Cool beans. My players wanted something similar. As one player put it, “I come here to explore and roleplay and clobber stuff. If I need to create goals and motivations and plot, that feels like work, and I already have a job.” That’s paraphrased.

Last session I revealed 50% of the story/mystery and assigned a patron. To me that seemed rushed, unsubtle and clobbersome. I had originally planned to mete out clues slowly and let the PCs put the pieces together.

But, everybody loved it. “We can relax and game on now.”

It makes my job easier, in the end, due to greater PC predictability, so it looks like a win/win. Time will tell.

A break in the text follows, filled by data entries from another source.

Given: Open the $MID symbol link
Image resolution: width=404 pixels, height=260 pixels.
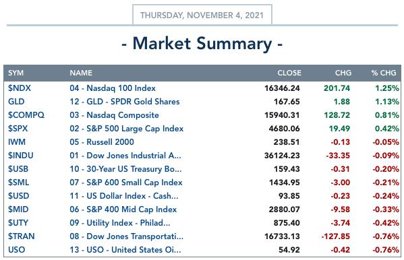Looking at the screenshot, I should [x=18, y=209].
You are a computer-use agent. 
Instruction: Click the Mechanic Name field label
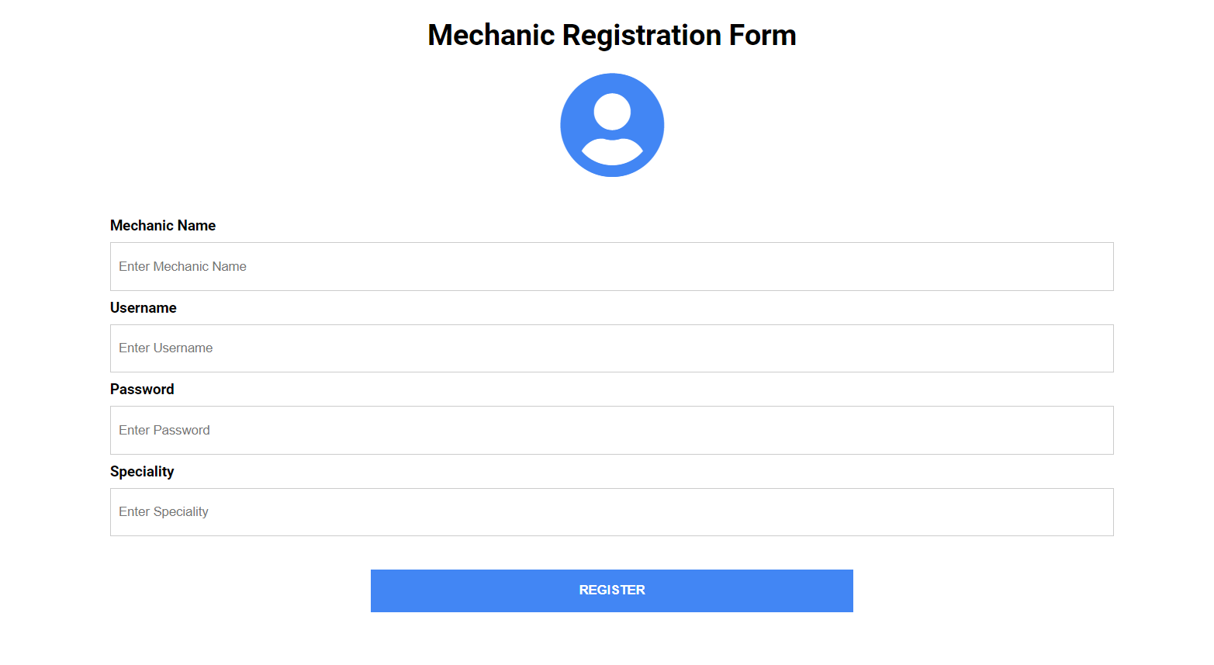pyautogui.click(x=162, y=225)

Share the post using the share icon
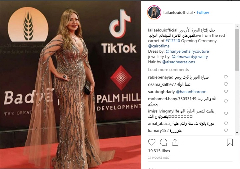click(x=175, y=142)
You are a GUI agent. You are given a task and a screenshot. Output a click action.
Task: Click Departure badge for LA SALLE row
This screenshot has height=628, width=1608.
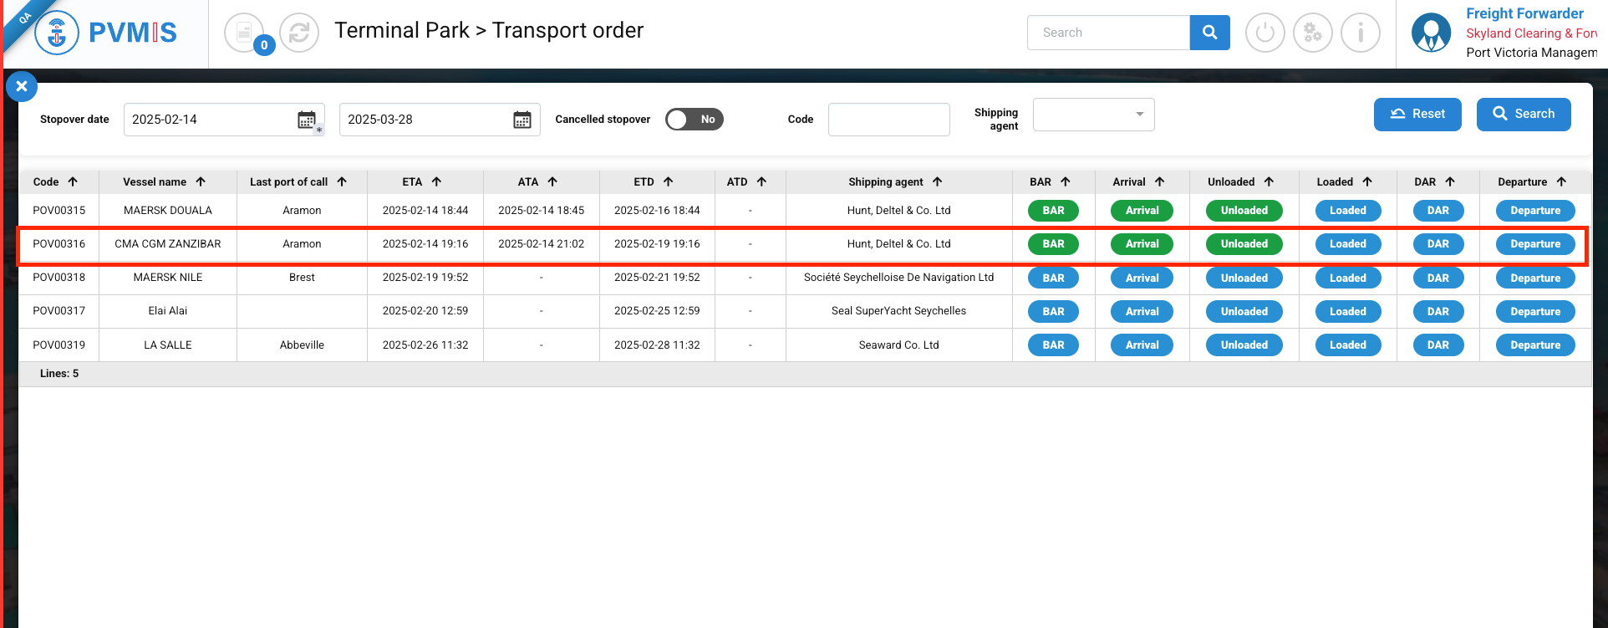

Keep us posted on how your game goes.

Daniel

I appreciate you doing this and taking time to listen to our comments. It is great that you are making improvements so that we could enjoy the games more. Thank you for the effort and for listening.

Gerald

Well, after a rough couple of weeks with some honest conversation we’ve got the ball rolling again with last week’s session.

I too have had to deliver large chunks of storyline through NPCs to push the campaign forward to a position where everyone was happy with the game. Our last session was a basic dungeon delve as a part of the new character introduction which worked out well.

The agreement we seem to have reached is to make the campaign more like a series of modules. Each section will have
- specific, known goals
- introduce or use a clear set of guiding NPCs and
- a driving requirement to complete the tasks assigned

It’s not the campaign I envisioned, nor is it what I had expected would happen with this group of players. All my players are mature, long-time gamers who have played in multiple campaigns over the past few decades, so I expected that my style of a complex, somewhat self-guided, epic storyline campaign would work for them. But, for whatever reason, it did not.

But the primary goal is being achieved – we are all playing the hobby we enjoy and we are all working together to ensure that the time spent is as pleasurable as possible.

And that’s what it’s all about!

Johnn Four

Wow, your comments could have applied exactly to my campaign recently as well! Did you cast mirror image on my group?

Eric

Are you still playing Riddleport Johnn ?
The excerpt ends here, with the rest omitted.